定年延長は、労働法令の改正に基づく改定を実施するのみでなく、この機会に「企業理念」を踏まえて、外部・内部の事業環境に巧みに適応し、競争力を高める人事施策でなければなりません。

その好事例を紹介しましょう。

H社の定年延長事例 [.H社のPhilosophyと人事制度の考え方]

基本理念の第一は[人間尊重]。

それぞれが自立した個人の個性を尊重し合い、平等な関係に立ち、信頼し、持てる力を尽くしていきたいという考え方。
人事制度も、その基本理念を受け、自立に基づく「主体性の尊重」、平等に基づく「公平の原則」、信頼に基づく「相互信頼」の3原則を定め、年齢・学歴・性別等の区別なく、従業員一人ひとりをその能力と努力に支えられたありのままの姿で捉え処遇する。

[総合的労働条件見直しの背景]

人事制度の改定の背景は、「事業環境の変化による経済的側面」と「人を取り巻く環境の変化」の2つの大きな変化。

リーマンショックを機とした自動車産業を取り巻く環境が激変。従来の延長線上の変化ではなく、構造自体が大きく変化。市場拡大の中心地は新興国ヘシフト、国内の四輪市場は縮小傾向、海外輸出も減少するなど、従来のビジネスモデルは通用しなくなった。

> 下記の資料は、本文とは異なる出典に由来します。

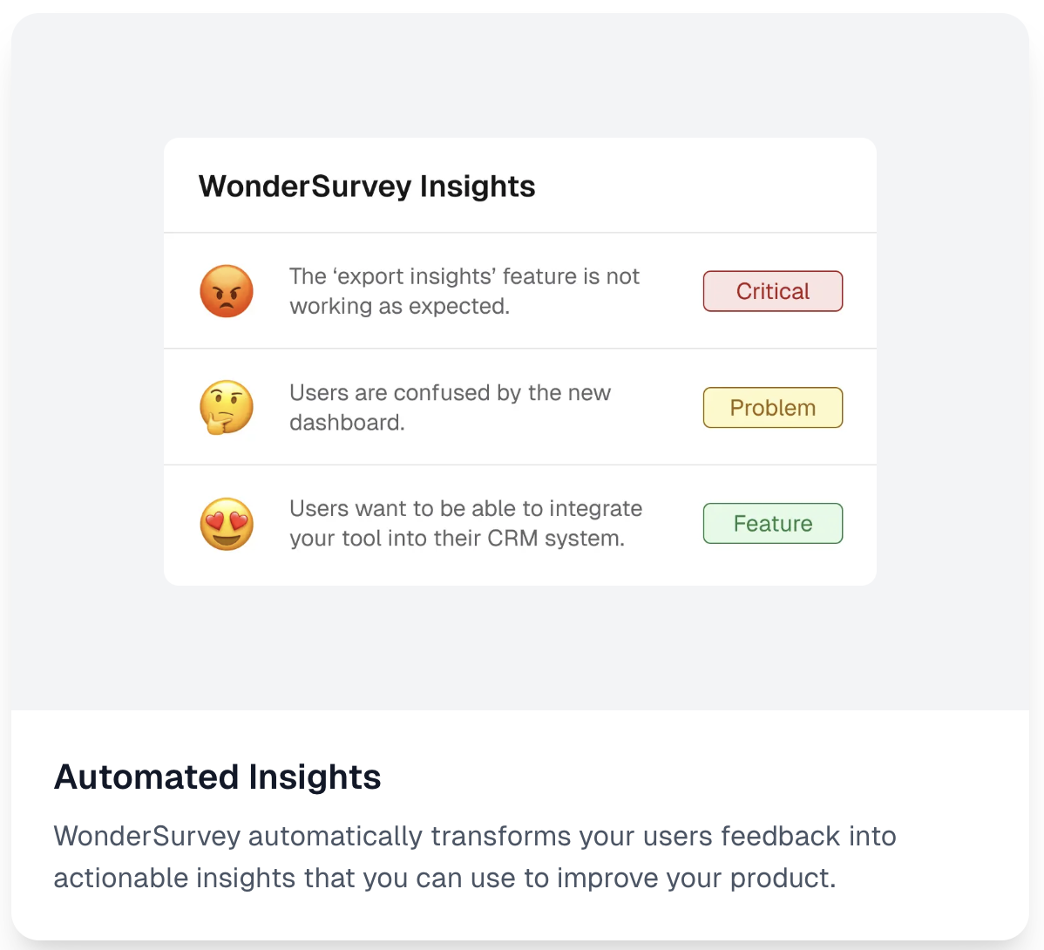Viewport: 1044px width, 950px height.
Task: Click the word 'Problem' in the yellow tag
Action: tap(772, 407)
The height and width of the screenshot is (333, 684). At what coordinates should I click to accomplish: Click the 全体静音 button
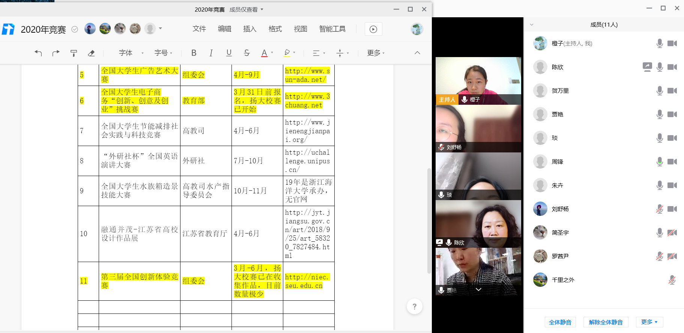click(x=560, y=322)
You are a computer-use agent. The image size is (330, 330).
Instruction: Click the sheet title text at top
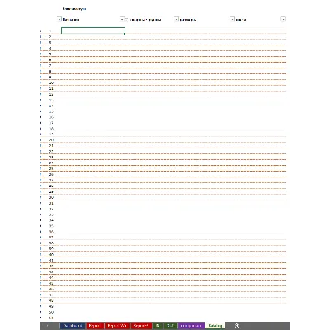(x=74, y=9)
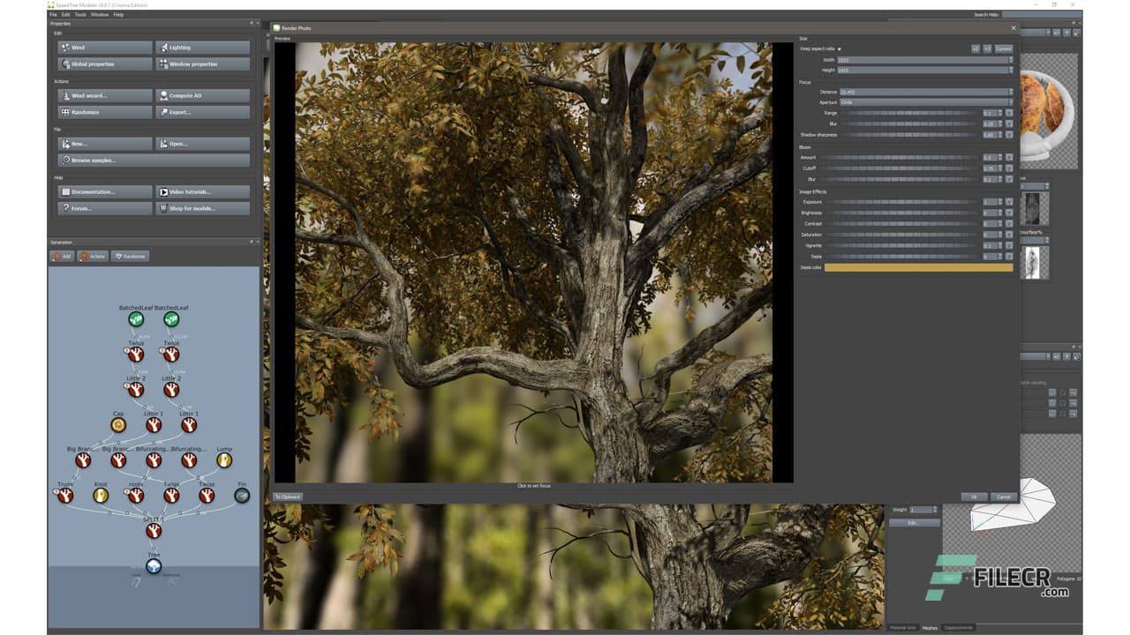The width and height of the screenshot is (1130, 635).
Task: Select the Tree root node at graph bottom
Action: coord(153,565)
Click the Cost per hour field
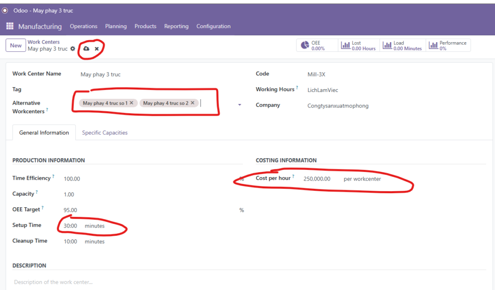The height and width of the screenshot is (290, 495). (x=317, y=179)
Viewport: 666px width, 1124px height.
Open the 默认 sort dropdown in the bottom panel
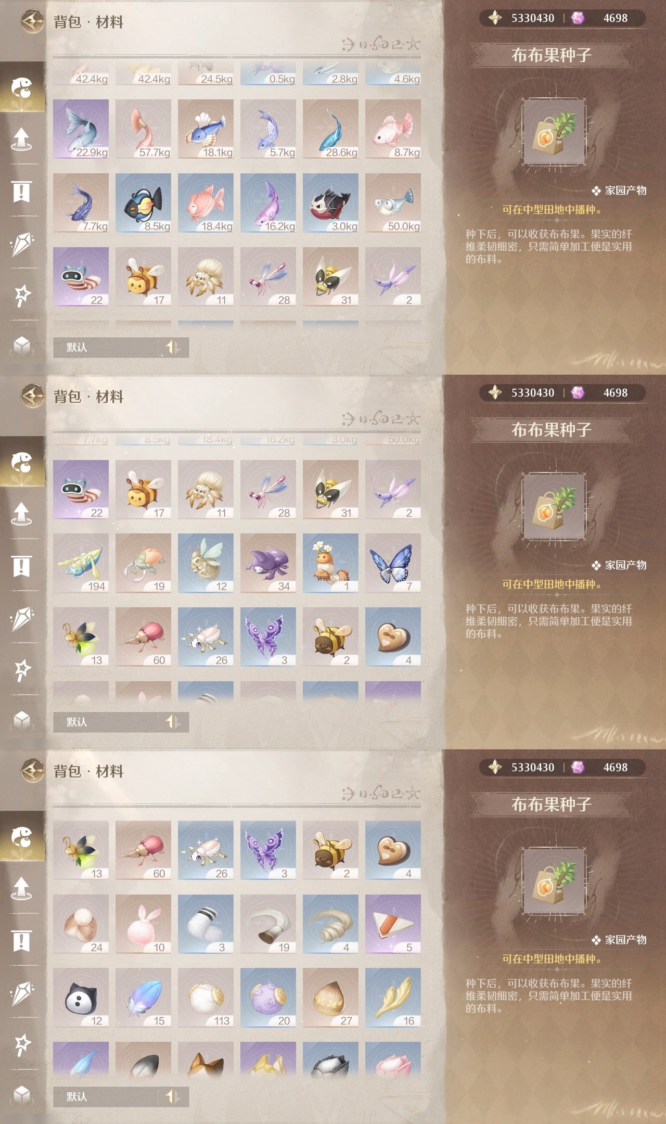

グローバルでH社の存在価値を高める中期方針のもと、日本H社に求められるものは、一人ひとりが生き生きと働き、アウトプットをー段と高め、競争力をさらに向上させること、すなわち「人競争力の強化」。

[人を取り巻く環境の変化]

日本国内における社会の変化は、少子高齢化や共働き世帯の増加など、人口構造や生活スタイルが多様化。

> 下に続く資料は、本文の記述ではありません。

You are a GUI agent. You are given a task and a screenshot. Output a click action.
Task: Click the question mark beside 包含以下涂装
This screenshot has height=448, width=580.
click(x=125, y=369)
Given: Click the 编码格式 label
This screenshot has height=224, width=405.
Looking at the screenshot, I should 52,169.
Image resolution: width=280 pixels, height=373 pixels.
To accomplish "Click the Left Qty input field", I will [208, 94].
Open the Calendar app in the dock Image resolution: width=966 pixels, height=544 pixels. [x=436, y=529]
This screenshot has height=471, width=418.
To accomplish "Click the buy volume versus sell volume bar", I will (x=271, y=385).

近年10年間の女性従業員数の増加、50歳以上のベテラン従業員比率の上昇など、要員構造が変化。

また、少子高齢化に伴い介護を担う従業員の増加や60歳以降の再雇用者の増加など、従業員の多様化も進行。

今回の制度改定を成し得たポイントは、将来視点で大局的に検討したこと、労働条件だけでなく職場課題への対応も併せて実行してきたこと。

これらに労使が本音本気で議論し、従業員への丁寧な説明を双方が粘り強く行ってきたこと。